This opinion piece by Patrick Wright, Group Executive Tech and Enterprise Operations, NAB, was first published in The Australian Financial Review on 5 June 2023.
Masses of data, the privacy of millions of Australians and the stability of our biggest businesses are disappearing in seconds. If the recent high-profile cyber breaches taught us anything, it’s that cyber-attacks are increasingly devastating to our community. The importance of a national cyber security response cannot be overstated.
Cyber criminals are organised, trans-national gangs; often basing their operations in countries beyond the legal reach of their victims and law enforcement agencies.

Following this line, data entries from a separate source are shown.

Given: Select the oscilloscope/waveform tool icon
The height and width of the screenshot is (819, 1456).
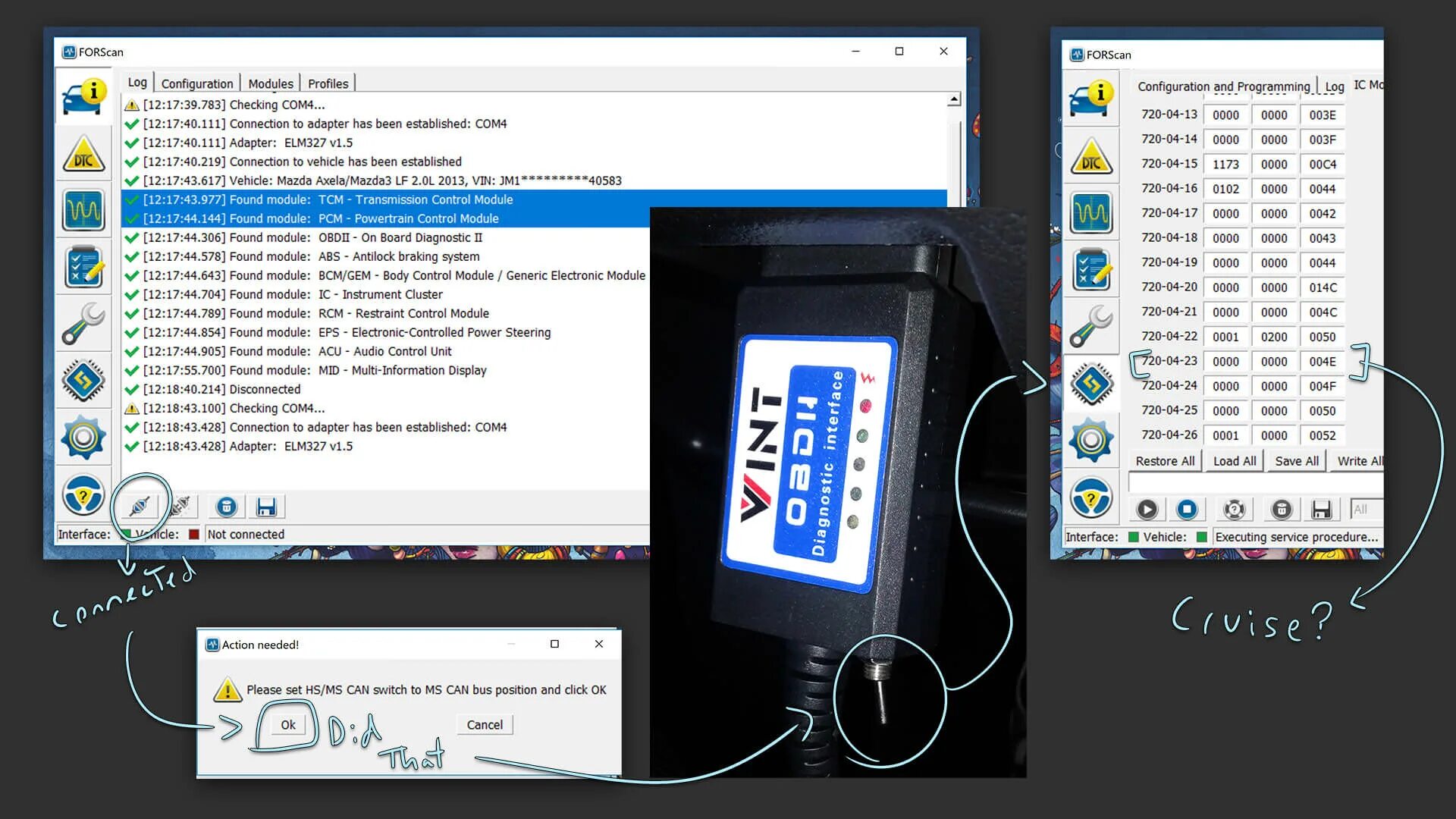Looking at the screenshot, I should (86, 210).

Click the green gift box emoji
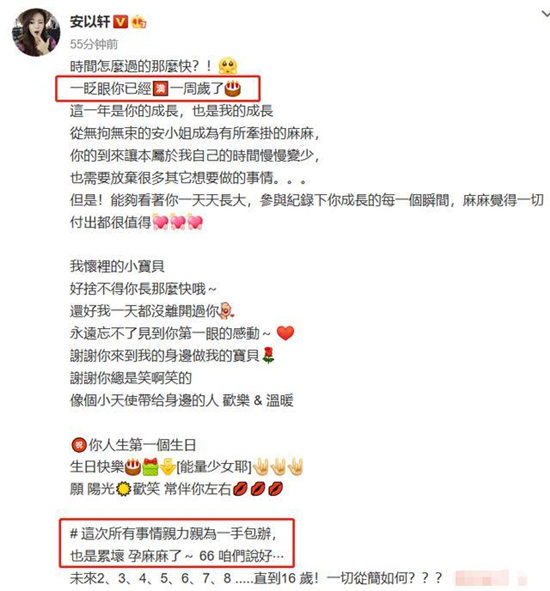(150, 467)
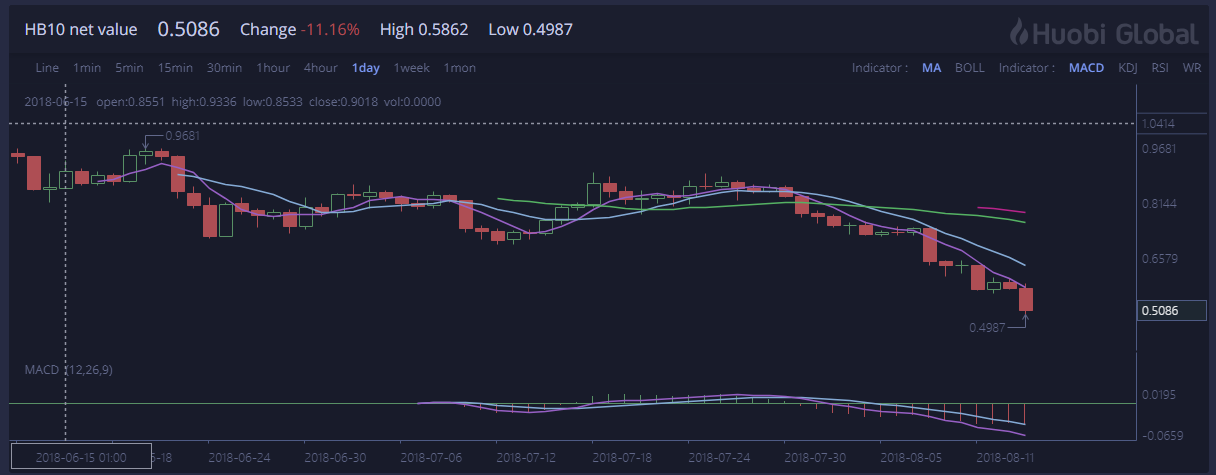Click the 0.5086 current price label
This screenshot has height=475, width=1216.
tap(1162, 311)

They target households, governments and businesses and sometimes are more appalling than we can imagine, such as the recent attack on the Crown Princess Mary Cancer Centre.

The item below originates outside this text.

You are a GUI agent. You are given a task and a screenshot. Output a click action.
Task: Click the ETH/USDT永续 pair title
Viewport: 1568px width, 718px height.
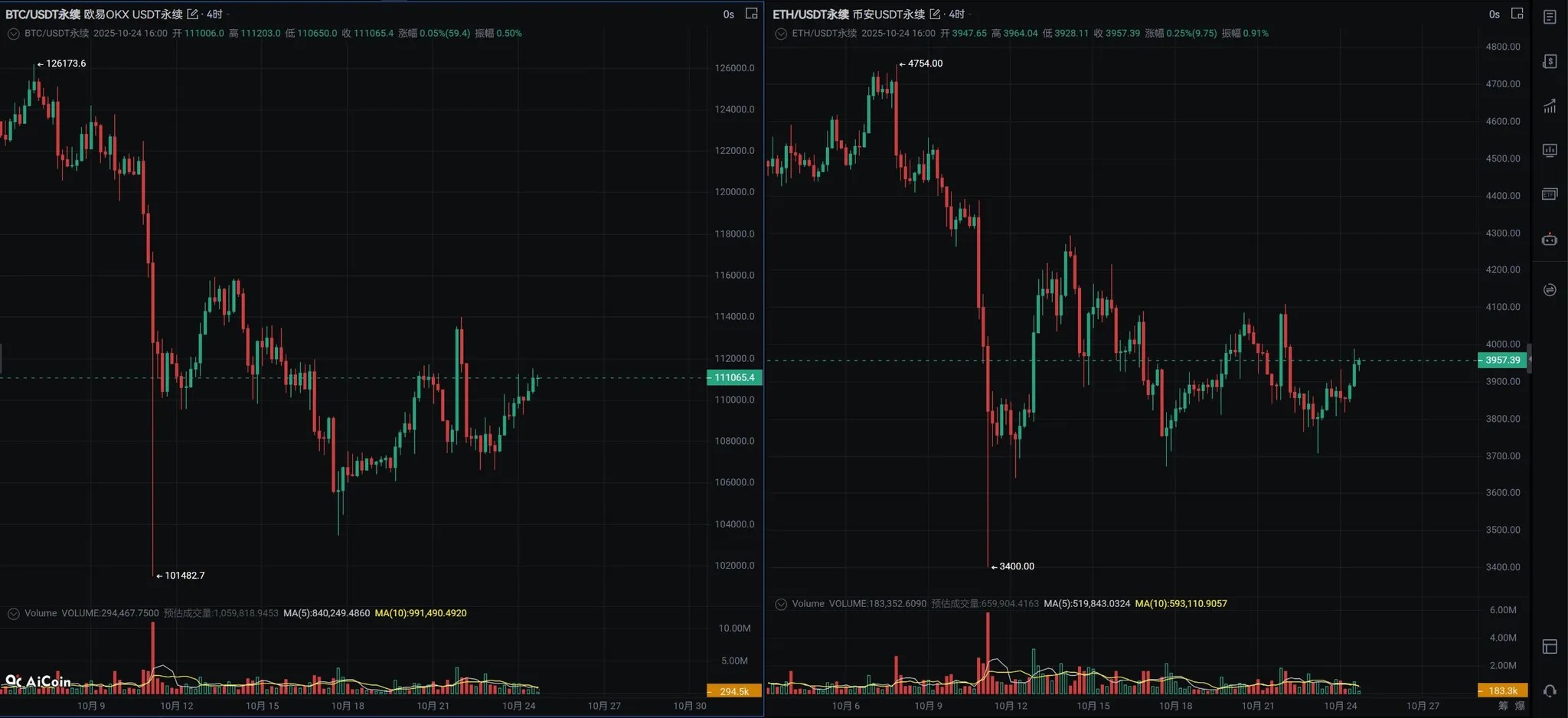click(x=810, y=15)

These are just the tip of the iceberg in terms of what cyber criminals are capable of. They serve as a poignant reminder that cyber security can’t be achieved as a solitary endeavour. It requires coordination, communication and a shared commitment to protecting our digital infrastructure and our fellow citizens.
The Government is rightly preparing for more of these injurious breaches. Its announcement in April to conduct a series of cross-sector cyber war games is a welcome step. It’s another important example of how we’re working with Government – alongside our own investment and preparedness – to tackle the challenge. Efforts like these place Australia among countries showing the greatest progress and commitment to enhancing cyber security, according to a new Massachusetts Institute of Technology (MIT) report.

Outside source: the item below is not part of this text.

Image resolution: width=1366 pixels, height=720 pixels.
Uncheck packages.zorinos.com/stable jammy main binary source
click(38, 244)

Yet our smallest businesses continue to be relentlessly targeted by criminals. Last year, they were the number one victims of cyber-crime with a reported loss of $33 billion. This adds to the pressure small business owners are already under as they face continued cost pressures, labour skills shortage and rising inflation.
As Australia’s largest business bank, we take cyber security seriously. Our defences are up 24/7 through our global security capabilities, where we’re blocking more than 50 million attacks on our digital channels every month. We’ve invested years to deepen our relationship with the Australian Cyber Security Centre (ACSC), law enforcement and other government agencies to share threat intelligence and resources, because we all have a collective responsibility to protect our community.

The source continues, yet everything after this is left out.